Fragmento proporcionado:
Por: Miguel Ángel Malavia
En un tiempo en el que el mundo parece estar a punto de incendiarse, ¿conocemos los católicos las distintas cuestiones que entroncan con la doctrina social de la Iglesia? ¿Les otrgamos su justo valor? Y es que no estamos ante un ente abstracto de pensamiento o un eje secundario en la propuesta eclesial al mundo. Al contrario, nos situamos en un reto esencial, concreto y encarnado que se abraza con el meollo de la fe: hacer que cada persona, además de plantearse las preguntas claves sobre qué pasará cuando cierre los ojos para siempre, se sitúe de un modo integral, crítico y consciente en la estructura global que nos interrelaciona a todos los hombres.
En este sentido, no podemos ignorar que la injusticia nos amenaza en prácticamente todos los frentes. Y más en un contexto en el que están al alza los intereses de una minoría frente a los de la abrumadora mayoría, siendo el fin de la primera que cada vez seamos menos sujetos de derechos.

Material proporcionado:

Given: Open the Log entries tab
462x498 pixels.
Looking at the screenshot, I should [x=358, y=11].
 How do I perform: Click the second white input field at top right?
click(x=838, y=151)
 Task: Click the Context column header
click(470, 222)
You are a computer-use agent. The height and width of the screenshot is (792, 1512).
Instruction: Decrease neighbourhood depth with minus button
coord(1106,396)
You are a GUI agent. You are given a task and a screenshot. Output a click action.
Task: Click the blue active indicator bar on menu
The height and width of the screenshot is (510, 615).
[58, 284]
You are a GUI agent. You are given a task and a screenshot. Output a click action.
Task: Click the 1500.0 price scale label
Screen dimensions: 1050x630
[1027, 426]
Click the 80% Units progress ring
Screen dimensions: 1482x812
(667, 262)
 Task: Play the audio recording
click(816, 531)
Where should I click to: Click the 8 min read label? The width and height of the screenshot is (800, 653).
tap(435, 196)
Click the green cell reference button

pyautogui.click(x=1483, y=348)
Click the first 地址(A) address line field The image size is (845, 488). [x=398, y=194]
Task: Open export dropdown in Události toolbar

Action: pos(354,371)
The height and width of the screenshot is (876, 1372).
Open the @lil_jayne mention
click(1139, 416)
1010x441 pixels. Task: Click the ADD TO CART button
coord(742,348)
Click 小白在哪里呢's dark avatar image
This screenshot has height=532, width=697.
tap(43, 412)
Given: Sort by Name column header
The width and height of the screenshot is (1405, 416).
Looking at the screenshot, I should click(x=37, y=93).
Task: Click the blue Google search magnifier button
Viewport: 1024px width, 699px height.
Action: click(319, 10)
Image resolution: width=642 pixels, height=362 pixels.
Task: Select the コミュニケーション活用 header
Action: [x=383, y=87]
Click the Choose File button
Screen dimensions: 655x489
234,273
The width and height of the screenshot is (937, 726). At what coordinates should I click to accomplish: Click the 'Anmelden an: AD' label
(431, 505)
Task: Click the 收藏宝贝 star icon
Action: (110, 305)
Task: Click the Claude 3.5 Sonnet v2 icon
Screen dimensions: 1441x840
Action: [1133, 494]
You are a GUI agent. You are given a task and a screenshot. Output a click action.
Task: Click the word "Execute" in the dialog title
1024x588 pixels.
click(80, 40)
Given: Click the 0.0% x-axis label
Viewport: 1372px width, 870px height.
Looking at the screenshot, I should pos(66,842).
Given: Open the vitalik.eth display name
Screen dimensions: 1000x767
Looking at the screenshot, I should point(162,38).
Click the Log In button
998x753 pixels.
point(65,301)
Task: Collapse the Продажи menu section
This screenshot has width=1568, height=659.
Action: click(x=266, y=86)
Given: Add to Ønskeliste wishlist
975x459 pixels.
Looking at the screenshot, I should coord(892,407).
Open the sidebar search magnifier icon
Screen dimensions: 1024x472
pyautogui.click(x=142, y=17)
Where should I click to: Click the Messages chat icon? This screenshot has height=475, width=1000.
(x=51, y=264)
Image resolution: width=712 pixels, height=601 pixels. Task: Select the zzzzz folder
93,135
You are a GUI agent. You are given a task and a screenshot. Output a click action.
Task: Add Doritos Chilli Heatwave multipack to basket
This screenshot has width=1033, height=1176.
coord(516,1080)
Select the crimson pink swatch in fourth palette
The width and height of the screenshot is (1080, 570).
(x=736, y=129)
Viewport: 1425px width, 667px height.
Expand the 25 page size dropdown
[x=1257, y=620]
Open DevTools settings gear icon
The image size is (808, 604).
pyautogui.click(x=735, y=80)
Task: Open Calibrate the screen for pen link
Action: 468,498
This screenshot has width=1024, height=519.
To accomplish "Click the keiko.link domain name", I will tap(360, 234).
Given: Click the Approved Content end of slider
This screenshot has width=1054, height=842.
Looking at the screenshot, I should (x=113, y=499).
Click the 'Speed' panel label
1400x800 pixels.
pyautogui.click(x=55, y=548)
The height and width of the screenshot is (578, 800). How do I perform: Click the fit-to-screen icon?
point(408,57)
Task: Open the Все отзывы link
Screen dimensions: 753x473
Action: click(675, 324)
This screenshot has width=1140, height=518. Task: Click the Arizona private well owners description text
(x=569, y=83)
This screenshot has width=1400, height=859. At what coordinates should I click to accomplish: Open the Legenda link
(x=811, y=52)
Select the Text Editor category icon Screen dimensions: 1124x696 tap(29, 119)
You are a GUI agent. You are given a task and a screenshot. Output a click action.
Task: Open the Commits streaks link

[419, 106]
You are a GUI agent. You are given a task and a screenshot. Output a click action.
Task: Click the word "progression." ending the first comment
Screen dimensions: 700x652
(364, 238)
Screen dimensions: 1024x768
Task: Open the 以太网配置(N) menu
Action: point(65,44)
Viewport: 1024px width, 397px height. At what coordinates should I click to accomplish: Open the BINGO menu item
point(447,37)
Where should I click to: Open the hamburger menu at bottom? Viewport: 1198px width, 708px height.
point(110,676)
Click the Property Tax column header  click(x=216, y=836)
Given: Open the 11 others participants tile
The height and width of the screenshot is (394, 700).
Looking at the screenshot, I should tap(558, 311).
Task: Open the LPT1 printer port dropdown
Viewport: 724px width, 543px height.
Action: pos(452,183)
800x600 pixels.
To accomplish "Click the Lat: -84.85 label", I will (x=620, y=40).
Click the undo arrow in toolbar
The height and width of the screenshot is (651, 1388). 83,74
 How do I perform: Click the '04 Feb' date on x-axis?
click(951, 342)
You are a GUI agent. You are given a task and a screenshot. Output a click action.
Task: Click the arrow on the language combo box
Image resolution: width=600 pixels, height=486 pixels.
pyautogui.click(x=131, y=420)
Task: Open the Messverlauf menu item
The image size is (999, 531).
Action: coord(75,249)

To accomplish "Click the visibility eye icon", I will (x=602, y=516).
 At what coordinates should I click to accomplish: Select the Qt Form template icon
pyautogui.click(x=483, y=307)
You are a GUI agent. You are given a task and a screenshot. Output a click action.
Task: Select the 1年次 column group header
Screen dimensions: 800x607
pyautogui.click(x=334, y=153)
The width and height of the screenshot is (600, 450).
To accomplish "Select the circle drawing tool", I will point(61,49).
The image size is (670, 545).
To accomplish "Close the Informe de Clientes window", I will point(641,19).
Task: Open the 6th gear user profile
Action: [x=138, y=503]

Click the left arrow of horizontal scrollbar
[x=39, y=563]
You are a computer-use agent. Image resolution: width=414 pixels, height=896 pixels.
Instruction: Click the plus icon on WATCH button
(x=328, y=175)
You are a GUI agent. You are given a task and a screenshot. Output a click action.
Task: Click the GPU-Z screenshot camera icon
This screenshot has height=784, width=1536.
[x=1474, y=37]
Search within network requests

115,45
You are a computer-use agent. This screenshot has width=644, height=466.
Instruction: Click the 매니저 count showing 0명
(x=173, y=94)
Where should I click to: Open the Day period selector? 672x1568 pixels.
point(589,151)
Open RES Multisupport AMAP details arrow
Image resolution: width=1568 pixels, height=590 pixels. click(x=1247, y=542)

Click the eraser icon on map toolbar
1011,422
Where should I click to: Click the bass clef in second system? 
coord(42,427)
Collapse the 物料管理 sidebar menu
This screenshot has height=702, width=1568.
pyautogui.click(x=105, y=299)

Por hacer:
- 1) Indica si cada afirmación coincide con el texto sobre la doctrina social de la Iglesia, con un sí o un no y las palabras del texto que lo deciden. (a) La doctrina social es un eje secundario en la propuesta de la Iglesia al mundo. (b) La injusticia amenaza en casi todos los frentes. (c) La minoría busca que seamos cada vez más sujetos de derechos.
- 2) Extrae del texto sobre la doctrina social de la Iglesia el pasaje que comienza con "En este sentido, no" y sigue hasta "sujetos de derechos.".
- 3) Continúa el texto sobre la doctrina social de la Iglesia a partir del punto en que termina.
Las filas no intervienen en este ejercicio.

Respuestas del ejercicio:
- 1)
(a) No: "no estamos ante un ente abstracto de pensamiento o un eje secundario en la propuesta eclesial al mundo".
(b) Sí: "la injusticia nos amenaza en prácticamente todos los frentes".
(c) No: "siendo el fin de la primera que cada vez seamos menos sujetos de derechos".

- 2)
En este sentido, no podemos ignorar que la injusticia nos amenaza en prácticamente todos los frentes. Y más en un contexto en el que están al alza los intereses de una minoría frente a los de la abrumadora mayoría, siendo el fin de la primera que cada vez seamos menos sujetos de derechos.

- 3)
Frente a ello, la Iglesia cuenta con un vetusto magisterio que nos ampara y que reivindica que, efectivamente, tenemos derecho al acceso a una vivienda en condiciones dignas y no abusivas, a un trabajo decente en su ejercicio y en su recompensa, a vivir en un planeta libre de la rapiña de quienes buscan devastar todos los recursos naturales, a que las deudas impuestas a países abajados no sean imposibles de pagarse y estos puedan tener un mañana esperanzado, a que del pago justo de los impuestos se extraiga un nutriente básico para el bien común en forma de mejores colegios y hospitales…
En definitiva, se trata de que todos y cada uno de nosotros, creyentes o no creyentes, sepamos que hay una voz que vela por nuestros derechos y que aporta en positivo. En los últimos años, de un modo especialmente profético, la encarna un papa Francisco que clama al mundo por una “economía con alma” o por la “paz justa” frente a todas las guerras, desnudando además al principal causante de las mismas: el hecho de que la industria multimillonaria de las armas necesite conflictos que alimenten su voraz hambre de sangre (y dinero).
Demos el paso, saltemos y zambullámonos con toda el alma en el fascinante océano de la doctrina social de la Iglesia.